Gallery showing Latino art now

Forty serigraphs by Latino artists will remain on display until Friday, March 4, in the Inasmuch Foundation Gallery in the Visual and Performing Arts Center on campus.

The exhibition has the main purpose of showing the beauty and the originality of the art pieces, said Lemuel Bardeguez, OCCC’s acting vice president for Community Development.

The exhibit is entitled “Estamos Aqui,” which translates as “We are here.”

Serigraphs are prints made by using a silkscreen process.

In addition to its artistic value, the art show has another purpose: interested students can improve their Spanish language fluency thanks to the labels that go with the paintings, Bardeguez said. They include information about the artists’ lives and their art pieces.

“In OCCC there are a great number of Spanish language students and lot of people who usually speak Spanish,” Bardeguez said. “One of our goals is to create synergies between different interests. The mixture of art and Spanish language is an example.”

All of the art pieces were made by artists with Latin American backgrounds, Bardeguez said. Many of the serigraphs talk about identity and sense of place, and encourage audiences to ask questions about the nature of cross-cultural exchange.

“One of my favorite works is ‘Sun Raid,’ by Ester Hernandez.” Bardeguez said. “In this serigraph we can see the popular California raisins box, with a different design that can be related to some political thoughts currently important in the United States.”

In this painting, the famous raisin girl is portrayed as a skeleton with a “guaranteed deportation” bracelet.

Among the 39 artists there is one related to the state of Oklahoma.

Jose Rodriguez, whose exhibited serigraph is called ‘Verbo y carita,’ was born in Venezuela in 1959, and studied at the University of Oklahoma in Norman, Bardeguez said.

Nowadays Rodriguez lives in Oklahoma City. His piece of art portrays a Mexican idiom that means that people who are not good-looking (carita) need to attract other people who are good talkers (verbo).

The image depicts two men seated side by side representing the two concepts. Patches of color accent the characters.

The show is an Exhibits USA presentation, a national division of Mid-America Arts Alliance, with the Oklahoma Arts Council and the National Endowment for the Arts, according to its promotional material..

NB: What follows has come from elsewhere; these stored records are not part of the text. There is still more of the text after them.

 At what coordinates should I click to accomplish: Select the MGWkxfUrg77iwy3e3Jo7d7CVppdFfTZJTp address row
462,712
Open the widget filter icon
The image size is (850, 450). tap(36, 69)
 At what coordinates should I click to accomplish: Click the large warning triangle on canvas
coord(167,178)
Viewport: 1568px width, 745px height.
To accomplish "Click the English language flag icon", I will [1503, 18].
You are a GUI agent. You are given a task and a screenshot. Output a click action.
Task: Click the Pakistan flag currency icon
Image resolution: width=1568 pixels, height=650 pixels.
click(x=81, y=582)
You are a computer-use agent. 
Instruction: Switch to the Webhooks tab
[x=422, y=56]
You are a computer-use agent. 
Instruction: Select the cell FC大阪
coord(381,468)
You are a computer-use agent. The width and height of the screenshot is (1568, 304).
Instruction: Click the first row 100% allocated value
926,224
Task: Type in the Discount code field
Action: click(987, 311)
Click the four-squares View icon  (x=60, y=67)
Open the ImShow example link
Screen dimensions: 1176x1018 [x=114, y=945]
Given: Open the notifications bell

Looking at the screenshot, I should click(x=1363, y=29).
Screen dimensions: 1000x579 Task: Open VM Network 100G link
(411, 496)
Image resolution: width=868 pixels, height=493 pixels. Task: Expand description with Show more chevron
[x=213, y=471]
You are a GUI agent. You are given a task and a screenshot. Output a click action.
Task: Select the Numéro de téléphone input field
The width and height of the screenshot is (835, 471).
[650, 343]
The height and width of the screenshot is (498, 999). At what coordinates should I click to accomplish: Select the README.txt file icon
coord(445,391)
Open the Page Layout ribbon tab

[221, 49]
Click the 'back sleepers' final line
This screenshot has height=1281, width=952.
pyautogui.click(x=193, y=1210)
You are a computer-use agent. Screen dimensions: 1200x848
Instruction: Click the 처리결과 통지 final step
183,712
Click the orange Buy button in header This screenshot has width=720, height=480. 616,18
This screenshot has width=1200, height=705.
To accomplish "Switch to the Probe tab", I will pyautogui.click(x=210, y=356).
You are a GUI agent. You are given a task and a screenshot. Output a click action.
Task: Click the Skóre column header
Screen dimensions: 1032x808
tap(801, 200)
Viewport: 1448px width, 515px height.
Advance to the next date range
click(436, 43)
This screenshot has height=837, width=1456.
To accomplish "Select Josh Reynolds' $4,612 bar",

All of the serigraphs were made by artists during their residency in the studio of Latino artist Jose Coronado, a program that started in 1993.

All of the “Estamos Aqui” serigraphs belong to a larger portfolio housed at University of Arkansas at Little Rock, Bardeguez said.

The exhibition on campus can be visited from Monday to Thursday between 1 p.m. and 5 p.m. On Fridays the gallery is open by appointment.